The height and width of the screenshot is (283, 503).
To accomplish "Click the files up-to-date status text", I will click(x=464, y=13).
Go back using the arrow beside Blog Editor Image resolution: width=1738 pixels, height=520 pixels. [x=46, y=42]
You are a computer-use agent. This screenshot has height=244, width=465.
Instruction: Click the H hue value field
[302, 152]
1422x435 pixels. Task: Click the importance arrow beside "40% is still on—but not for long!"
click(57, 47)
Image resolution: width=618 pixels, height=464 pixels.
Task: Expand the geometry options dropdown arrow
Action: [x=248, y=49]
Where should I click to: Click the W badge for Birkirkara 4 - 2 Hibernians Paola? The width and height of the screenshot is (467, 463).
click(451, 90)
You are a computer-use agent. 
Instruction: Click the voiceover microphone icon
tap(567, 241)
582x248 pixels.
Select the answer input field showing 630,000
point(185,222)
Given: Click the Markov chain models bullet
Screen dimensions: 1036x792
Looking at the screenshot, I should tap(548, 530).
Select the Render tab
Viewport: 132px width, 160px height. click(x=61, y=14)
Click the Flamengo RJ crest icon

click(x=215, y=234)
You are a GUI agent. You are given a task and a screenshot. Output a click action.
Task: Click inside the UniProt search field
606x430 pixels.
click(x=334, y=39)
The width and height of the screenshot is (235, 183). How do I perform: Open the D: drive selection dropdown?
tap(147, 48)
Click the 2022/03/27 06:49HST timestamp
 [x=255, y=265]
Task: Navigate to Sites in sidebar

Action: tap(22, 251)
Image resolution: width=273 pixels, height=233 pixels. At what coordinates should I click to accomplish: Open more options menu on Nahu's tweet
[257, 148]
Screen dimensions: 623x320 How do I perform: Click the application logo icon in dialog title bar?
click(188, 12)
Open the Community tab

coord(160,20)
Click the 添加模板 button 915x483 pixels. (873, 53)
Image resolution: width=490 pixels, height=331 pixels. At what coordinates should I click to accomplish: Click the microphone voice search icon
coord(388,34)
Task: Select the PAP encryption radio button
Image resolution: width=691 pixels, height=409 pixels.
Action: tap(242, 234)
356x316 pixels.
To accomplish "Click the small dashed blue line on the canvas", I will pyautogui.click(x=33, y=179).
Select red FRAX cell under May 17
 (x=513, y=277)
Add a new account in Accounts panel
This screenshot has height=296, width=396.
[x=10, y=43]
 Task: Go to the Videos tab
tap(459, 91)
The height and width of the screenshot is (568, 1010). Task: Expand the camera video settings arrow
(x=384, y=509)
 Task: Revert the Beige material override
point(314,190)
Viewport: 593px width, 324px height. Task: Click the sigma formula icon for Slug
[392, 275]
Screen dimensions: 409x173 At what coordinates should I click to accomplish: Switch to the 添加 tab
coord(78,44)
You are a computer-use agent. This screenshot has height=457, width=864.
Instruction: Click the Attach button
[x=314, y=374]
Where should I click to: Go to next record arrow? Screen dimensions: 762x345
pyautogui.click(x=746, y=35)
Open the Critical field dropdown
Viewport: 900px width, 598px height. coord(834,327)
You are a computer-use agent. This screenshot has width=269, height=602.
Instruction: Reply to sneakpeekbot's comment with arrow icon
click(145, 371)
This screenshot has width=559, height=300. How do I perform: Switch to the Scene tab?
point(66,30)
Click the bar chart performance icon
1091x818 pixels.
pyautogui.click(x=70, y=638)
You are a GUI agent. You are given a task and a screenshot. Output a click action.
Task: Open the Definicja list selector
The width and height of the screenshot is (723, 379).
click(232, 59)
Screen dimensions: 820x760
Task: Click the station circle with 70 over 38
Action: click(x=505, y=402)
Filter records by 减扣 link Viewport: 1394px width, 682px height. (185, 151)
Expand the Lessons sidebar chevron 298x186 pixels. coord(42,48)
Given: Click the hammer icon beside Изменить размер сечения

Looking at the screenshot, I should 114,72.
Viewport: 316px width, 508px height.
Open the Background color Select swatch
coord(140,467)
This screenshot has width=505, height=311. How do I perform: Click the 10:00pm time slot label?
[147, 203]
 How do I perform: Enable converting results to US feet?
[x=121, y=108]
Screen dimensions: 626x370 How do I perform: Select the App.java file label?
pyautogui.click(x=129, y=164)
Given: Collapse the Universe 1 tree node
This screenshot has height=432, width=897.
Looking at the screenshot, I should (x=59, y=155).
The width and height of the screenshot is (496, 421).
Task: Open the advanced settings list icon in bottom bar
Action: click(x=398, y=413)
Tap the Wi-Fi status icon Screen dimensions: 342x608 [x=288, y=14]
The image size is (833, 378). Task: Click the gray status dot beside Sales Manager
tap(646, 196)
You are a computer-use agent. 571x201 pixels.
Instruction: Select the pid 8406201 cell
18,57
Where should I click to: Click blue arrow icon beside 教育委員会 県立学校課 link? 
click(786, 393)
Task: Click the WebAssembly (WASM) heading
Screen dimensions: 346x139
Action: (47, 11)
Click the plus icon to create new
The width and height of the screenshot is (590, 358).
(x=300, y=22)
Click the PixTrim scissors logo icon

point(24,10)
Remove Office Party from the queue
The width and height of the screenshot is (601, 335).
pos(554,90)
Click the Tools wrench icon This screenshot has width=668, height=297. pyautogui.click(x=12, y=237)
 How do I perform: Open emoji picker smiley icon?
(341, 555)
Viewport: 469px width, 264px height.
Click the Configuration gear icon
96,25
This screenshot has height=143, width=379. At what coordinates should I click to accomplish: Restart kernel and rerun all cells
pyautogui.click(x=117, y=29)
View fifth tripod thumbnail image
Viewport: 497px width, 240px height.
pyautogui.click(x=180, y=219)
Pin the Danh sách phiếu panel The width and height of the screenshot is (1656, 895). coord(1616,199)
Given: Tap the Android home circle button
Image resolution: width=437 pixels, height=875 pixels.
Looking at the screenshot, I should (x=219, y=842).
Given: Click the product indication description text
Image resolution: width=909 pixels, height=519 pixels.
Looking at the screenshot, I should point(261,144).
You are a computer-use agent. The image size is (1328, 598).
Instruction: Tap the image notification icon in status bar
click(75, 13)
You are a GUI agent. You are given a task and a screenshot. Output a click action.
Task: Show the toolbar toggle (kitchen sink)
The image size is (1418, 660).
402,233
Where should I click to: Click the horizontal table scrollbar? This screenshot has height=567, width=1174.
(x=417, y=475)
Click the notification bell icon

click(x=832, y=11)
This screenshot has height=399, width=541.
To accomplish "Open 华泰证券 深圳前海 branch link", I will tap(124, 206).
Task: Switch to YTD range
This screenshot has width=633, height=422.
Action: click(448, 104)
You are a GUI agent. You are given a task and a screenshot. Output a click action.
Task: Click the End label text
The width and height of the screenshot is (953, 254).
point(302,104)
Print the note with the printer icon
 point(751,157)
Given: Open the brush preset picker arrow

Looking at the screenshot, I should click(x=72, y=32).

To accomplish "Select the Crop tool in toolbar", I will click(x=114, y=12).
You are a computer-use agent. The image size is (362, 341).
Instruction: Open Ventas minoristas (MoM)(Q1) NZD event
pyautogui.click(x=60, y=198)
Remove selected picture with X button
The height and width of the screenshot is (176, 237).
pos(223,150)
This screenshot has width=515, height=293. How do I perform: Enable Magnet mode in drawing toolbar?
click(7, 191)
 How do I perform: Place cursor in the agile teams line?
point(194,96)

________________

Prompt: Without any alteration, the preceding material should be retyped in full.

Completed exercise:
The height and width of the screenshot is (283, 503).
To accomplish "Click the files up-to-date status text", I will click(x=464, y=13).
Go back using the arrow beside Blog Editor Image resolution: width=1738 pixels, height=520 pixels. [x=46, y=42]
You are a computer-use agent. This screenshot has height=244, width=465.
Instruction: Click the H hue value field
[302, 152]
1422x435 pixels. Task: Click the importance arrow beside "40% is still on—but not for long!"
click(57, 47)
Image resolution: width=618 pixels, height=464 pixels.
Task: Expand the geometry options dropdown arrow
Action: [x=248, y=49]
Where should I click to: Click the W badge for Birkirkara 4 - 2 Hibernians Paola? The width and height of the screenshot is (467, 463).
click(451, 90)
You are a computer-use agent. 
Instruction: Click the voiceover microphone icon
tap(567, 241)
582x248 pixels.
Select the answer input field showing 630,000
point(185,222)
Given: Click the Markov chain models bullet
Screen dimensions: 1036x792
Looking at the screenshot, I should tap(548, 530).
Select the Render tab
Viewport: 132px width, 160px height. click(x=61, y=14)
Click the Flamengo RJ crest icon

click(x=215, y=234)
You are a GUI agent. You are given a task and a screenshot. Output a click action.
Task: Click inside the UniProt search field
606x430 pixels.
click(x=334, y=39)
The width and height of the screenshot is (235, 183). How do I perform: Open the D: drive selection dropdown?
tap(147, 48)
Click the 2022/03/27 06:49HST timestamp
 [x=255, y=265]
Task: Navigate to Sites in sidebar

Action: tap(22, 251)
Image resolution: width=273 pixels, height=233 pixels. At what coordinates should I click to accomplish: Open more options menu on Nahu's tweet
[257, 148]
Screen dimensions: 623x320 How do I perform: Click the application logo icon in dialog title bar?
click(188, 12)
Open the Community tab

coord(160,20)
Click the 添加模板 button 915x483 pixels. (873, 53)
Image resolution: width=490 pixels, height=331 pixels. At what coordinates should I click to accomplish: Click the microphone voice search icon
coord(388,34)
Task: Select the PAP encryption radio button
Image resolution: width=691 pixels, height=409 pixels.
Action: tap(242, 234)
356x316 pixels.
To accomplish "Click the small dashed blue line on the canvas", I will pyautogui.click(x=33, y=179).
Select red FRAX cell under May 17
 (x=513, y=277)
Add a new account in Accounts panel
This screenshot has height=296, width=396.
[x=10, y=43]
 Task: Go to the Videos tab
tap(459, 91)
The height and width of the screenshot is (568, 1010). Task: Expand the camera video settings arrow
(x=384, y=509)
 Task: Revert the Beige material override
point(314,190)
Viewport: 593px width, 324px height. Task: Click the sigma formula icon for Slug
[392, 275]
Screen dimensions: 409x173 At what coordinates should I click to accomplish: Switch to the 添加 tab
coord(78,44)
You are a computer-use agent. This screenshot has height=457, width=864.
Instruction: Click the Attach button
[x=314, y=374]
Where should I click to: Go to next record arrow? Screen dimensions: 762x345
pyautogui.click(x=746, y=35)
Open the Critical field dropdown
Viewport: 900px width, 598px height. coord(834,327)
You are a computer-use agent. This screenshot has width=269, height=602.
Instruction: Reply to sneakpeekbot's comment with arrow icon
click(145, 371)
This screenshot has width=559, height=300. How do I perform: Switch to the Scene tab?
point(66,30)
Click the bar chart performance icon
1091x818 pixels.
pyautogui.click(x=70, y=638)
You are a GUI agent. You are given a task and a screenshot. Output a click action.
Task: Open the Definicja list selector
The width and height of the screenshot is (723, 379).
click(232, 59)
Screen dimensions: 820x760
Task: Click the station circle with 70 over 38
Action: click(x=505, y=402)
Filter records by 减扣 link Viewport: 1394px width, 682px height. (185, 151)
Expand the Lessons sidebar chevron 298x186 pixels. coord(42,48)
Given: Click the hammer icon beside Изменить размер сечения

Looking at the screenshot, I should 114,72.
Viewport: 316px width, 508px height.
Open the Background color Select swatch
coord(140,467)
This screenshot has width=505, height=311. How do I perform: Click the 10:00pm time slot label?
[147, 203]
 How do I perform: Enable converting results to US feet?
[x=121, y=108]
Screen dimensions: 626x370 How do I perform: Select the App.java file label?
pyautogui.click(x=129, y=164)
Given: Collapse the Universe 1 tree node
This screenshot has height=432, width=897.
Looking at the screenshot, I should (x=59, y=155).
The width and height of the screenshot is (496, 421).
Task: Open the advanced settings list icon in bottom bar
Action: click(x=398, y=413)
Tap the Wi-Fi status icon Screen dimensions: 342x608 [x=288, y=14]
The image size is (833, 378). Task: Click the gray status dot beside Sales Manager
tap(646, 196)
You are a computer-use agent. 571x201 pixels.
Instruction: Select the pid 8406201 cell
18,57
Where should I click to: Click blue arrow icon beside 教育委員会 県立学校課 link? 
click(786, 393)
Task: Click the WebAssembly (WASM) heading
Screen dimensions: 346x139
Action: (47, 11)
Click the plus icon to create new
The width and height of the screenshot is (590, 358).
(x=300, y=22)
Click the PixTrim scissors logo icon

point(24,10)
Remove Office Party from the queue
The width and height of the screenshot is (601, 335).
pos(554,90)
Click the Tools wrench icon This screenshot has width=668, height=297. pyautogui.click(x=12, y=237)
 How do I perform: Open emoji picker smiley icon?
(341, 555)
Viewport: 469px width, 264px height.
Click the Configuration gear icon
96,25
This screenshot has height=143, width=379. At what coordinates should I click to accomplish: Restart kernel and rerun all cells
pyautogui.click(x=117, y=29)
View fifth tripod thumbnail image
Viewport: 497px width, 240px height.
pyautogui.click(x=180, y=219)
Pin the Danh sách phiếu panel The width and height of the screenshot is (1656, 895). coord(1616,199)
Given: Tap the Android home circle button
Image resolution: width=437 pixels, height=875 pixels.
Looking at the screenshot, I should (x=219, y=842).
Given: Click the product indication description text
Image resolution: width=909 pixels, height=519 pixels.
Looking at the screenshot, I should point(261,144).
You are a computer-use agent. The image size is (1328, 598).
Instruction: Tap the image notification icon in status bar
click(75, 13)
You are a GUI agent. You are given a task and a screenshot. Output a click action.
Task: Show the toolbar toggle (kitchen sink)
The image size is (1418, 660).
402,233
Where should I click to: Click the horizontal table scrollbar? This screenshot has height=567, width=1174.
(x=417, y=475)
Click the notification bell icon

click(x=832, y=11)
This screenshot has height=399, width=541.
To accomplish "Open 华泰证券 深圳前海 branch link", I will tap(124, 206).
Task: Switch to YTD range
This screenshot has width=633, height=422.
Action: click(448, 104)
You are a GUI agent. You are given a task and a screenshot. Output a click action.
Task: Click the End label text
The width and height of the screenshot is (953, 254).
point(302,104)
Print the note with the printer icon
 point(751,157)
Given: Open the brush preset picker arrow

Looking at the screenshot, I should click(x=72, y=32).

To accomplish "Select the Crop tool in toolbar", I will click(x=114, y=12).
You are a computer-use agent. The image size is (362, 341).
Instruction: Open Ventas minoristas (MoM)(Q1) NZD event
pyautogui.click(x=60, y=198)
Remove selected picture with X button
The height and width of the screenshot is (176, 237).
pos(223,150)
This screenshot has width=515, height=293. How do I perform: Enable Magnet mode in drawing toolbar?
click(7, 191)
 How do I perform: Place cursor in the agile teams line?
point(194,96)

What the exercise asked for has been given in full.